DNA sequencing generates incredible amounts of data describing nucleotide sequences and genetic variants and their coded products, often spread across multiple databases. Other databases contain details of medical conditions and treatments, which may be affected by genetic variation. By using graph analytics, the associations between genetic variants, traits, disorders and treatments can be fully exploited and understood, by providing a mechanism to link all the data together in an accessible way.
Full information: https://devpost.com/software/graph-for-better-genetics
No additional dependencies are needed to run this project in TigerGraph.
The src folder contains the following items:
- export_922368599.tar.gz - the exported tarball of the complete schema and data mapping, created by "Export Current Solution" in GraphStudio
- csv_data - folder containing the individual data .csv files that are needed to reproduce the examples demonstrated in the video
- all_data.ods - the example data as an OpenDocument Spreadsheet with multiple tabs (for reference)

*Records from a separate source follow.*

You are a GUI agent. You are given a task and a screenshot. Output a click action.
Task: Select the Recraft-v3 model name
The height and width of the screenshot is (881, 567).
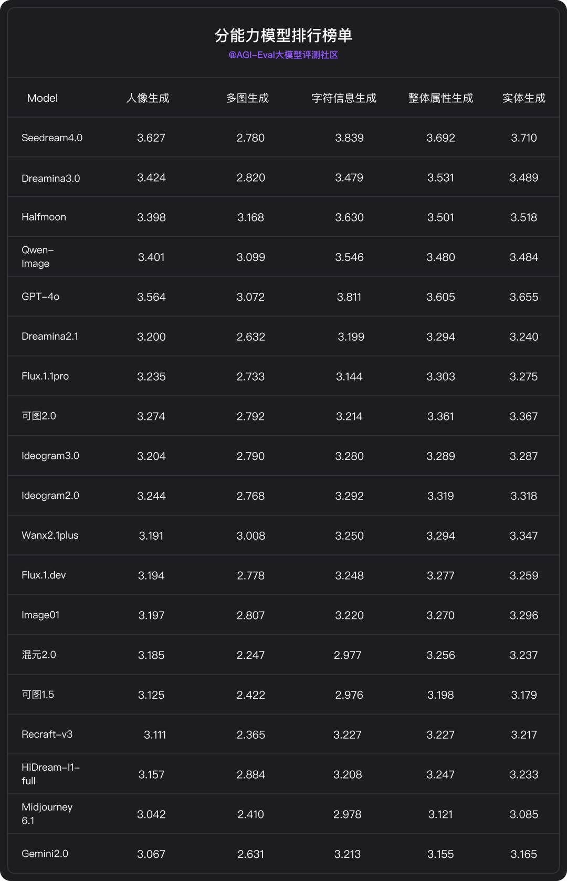47,735
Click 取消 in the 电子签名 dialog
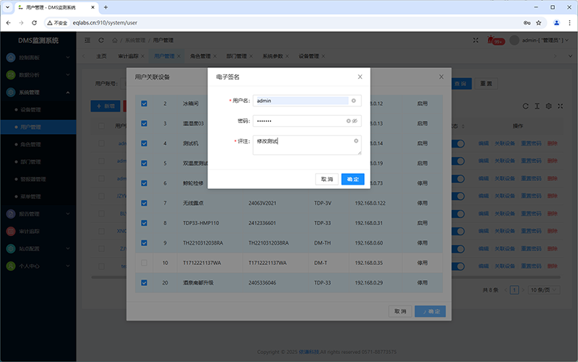Viewport: 578px width, 362px height. [x=327, y=179]
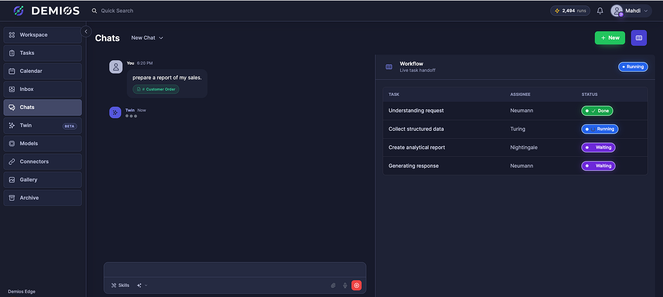This screenshot has height=297, width=663.
Task: Open the Connectors sidebar item
Action: click(x=43, y=161)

- schema-and-mapping.png - image showing the schema and data mapping in GraphStudio (for reference)
To install the schema and database:
- Clone repository
- Import the tarball in GraphStudio by clicking "Import An Existing Solution" to install the schema and data mapping
- Add and upload the data .CSV files (the data mapping page will show duplicate file icons that can be deleted after loading the data)
- Use GraphStudio or code to query the database - for example, in GraphStudio try "show all shortest paths" between Phenotype "blue eyes" and Organism "homo sapiens" to reproduce one of the examples from the video on DevPost.